Governance is part of a bishop's mission
By Annette JimĂ©nez/Catholic Courier    |    01.23.2014
Category: Bishop Matano's Installation

Governance of the Diocese of Rochester officially became the work of Bishop Salvatore R. Matano on Jan. 3 when he took possession of the 12-county diocese and was installed as ninth Bishop of Rochester.

Every bishop has three main components of his mission: to teach, to sanctify and to govern, said Father Joseph A. Hart, who served as vicar general and moderator of the curia under Bishop Emeritus Matthew H. Clark from 1998 until Bishop Clark's 2012 retirement.

"The bishop is given broad latitude to configure the curia," which consists of the chief officials of the diocese, added Father Hart, who for just over a year has served as delegate to the diocese's apostolic administrator, Bishop Robert J. Cunningham of Syracuse.

However, the Code of Canon Law calls for the bishop of each diocese to appoint a vicar general who is provided with "ordinary power ... who is to assist him in the governance of the whole diocese."

"The bishop sets up his own governance. He can choose anyone to be vicar general. But he's already asked me to remain as vicar general to provide some changeover stability," noted Father Hart, who also will serve as moderator of the curia.

Other appointments that were on hold during the sede vacante (vacant see) -- the period between Bishop Clark's resignation and Bishop Matano's installation -- can now be made since the diocese has a bishop once again. So priests whom Bishop Cunningham named as parochial administrators now will be confirmed as pastors, Father Hart said.

Additionally, the diocesan Priests' Council, which disbanded during the sede vacante, reconvened Jan. 7 for the first time since Bishop Clark's resignation, Father Hart said. The council, which last met Sept. 12, 2012, was reconstituted with the same members who had been elected just prior to Pope Benedict XVI's acceptance of Bishop Clark's resignation.

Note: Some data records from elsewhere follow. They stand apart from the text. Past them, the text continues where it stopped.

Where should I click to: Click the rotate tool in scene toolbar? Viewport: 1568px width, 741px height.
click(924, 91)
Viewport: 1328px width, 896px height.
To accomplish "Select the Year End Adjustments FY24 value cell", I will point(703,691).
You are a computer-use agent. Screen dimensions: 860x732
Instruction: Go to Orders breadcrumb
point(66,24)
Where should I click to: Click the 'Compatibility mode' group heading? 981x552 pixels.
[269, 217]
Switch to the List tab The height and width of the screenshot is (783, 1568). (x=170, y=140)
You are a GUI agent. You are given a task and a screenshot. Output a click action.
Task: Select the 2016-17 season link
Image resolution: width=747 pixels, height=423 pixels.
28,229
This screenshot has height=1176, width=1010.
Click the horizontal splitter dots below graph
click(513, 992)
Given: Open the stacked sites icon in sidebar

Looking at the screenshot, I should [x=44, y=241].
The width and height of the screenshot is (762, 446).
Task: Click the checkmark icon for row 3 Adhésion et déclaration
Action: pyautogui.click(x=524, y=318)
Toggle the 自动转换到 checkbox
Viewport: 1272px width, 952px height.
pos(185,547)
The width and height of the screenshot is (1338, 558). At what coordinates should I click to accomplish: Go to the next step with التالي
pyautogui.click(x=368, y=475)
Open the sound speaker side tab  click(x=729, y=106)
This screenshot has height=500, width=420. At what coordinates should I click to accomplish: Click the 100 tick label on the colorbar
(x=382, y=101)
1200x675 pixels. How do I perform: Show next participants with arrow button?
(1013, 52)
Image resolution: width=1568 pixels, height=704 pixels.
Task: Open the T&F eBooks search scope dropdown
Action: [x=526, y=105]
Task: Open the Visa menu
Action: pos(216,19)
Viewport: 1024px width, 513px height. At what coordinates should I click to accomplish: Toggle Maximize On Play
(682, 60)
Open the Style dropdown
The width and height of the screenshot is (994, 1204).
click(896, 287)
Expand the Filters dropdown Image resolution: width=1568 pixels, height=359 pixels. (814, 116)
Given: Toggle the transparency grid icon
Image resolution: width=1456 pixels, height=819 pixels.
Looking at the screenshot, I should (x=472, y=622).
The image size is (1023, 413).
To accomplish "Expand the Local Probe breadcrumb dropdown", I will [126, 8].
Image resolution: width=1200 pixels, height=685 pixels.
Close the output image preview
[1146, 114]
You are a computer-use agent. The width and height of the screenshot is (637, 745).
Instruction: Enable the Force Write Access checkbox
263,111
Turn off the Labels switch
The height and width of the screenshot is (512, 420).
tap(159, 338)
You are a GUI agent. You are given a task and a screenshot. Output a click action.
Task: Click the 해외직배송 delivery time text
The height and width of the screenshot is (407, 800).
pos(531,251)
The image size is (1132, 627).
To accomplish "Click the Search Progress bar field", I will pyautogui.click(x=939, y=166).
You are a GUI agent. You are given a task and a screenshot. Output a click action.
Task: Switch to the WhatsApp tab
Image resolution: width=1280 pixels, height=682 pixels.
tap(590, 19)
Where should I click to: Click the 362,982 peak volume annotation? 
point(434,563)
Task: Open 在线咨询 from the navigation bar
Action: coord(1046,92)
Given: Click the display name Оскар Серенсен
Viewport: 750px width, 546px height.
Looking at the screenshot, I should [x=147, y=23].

Also during the transition period, the bishop will interview for a secretary, most likely to be filled by a diocesan priest, Father Hart added. Due to a shortage of available clergy, Sister of Mercy Mary Ann Binsack had served as Bishop Clark's secretary, with the title director of the Bishop's Office, he said, noting that she will continue serving Bishop Clark during his retirement.

Until a new secretary is appointed, Father Daniel White from the Burlington Diocese will fill that role, Father Hart said.

"Father White will help during the transition period," he noted.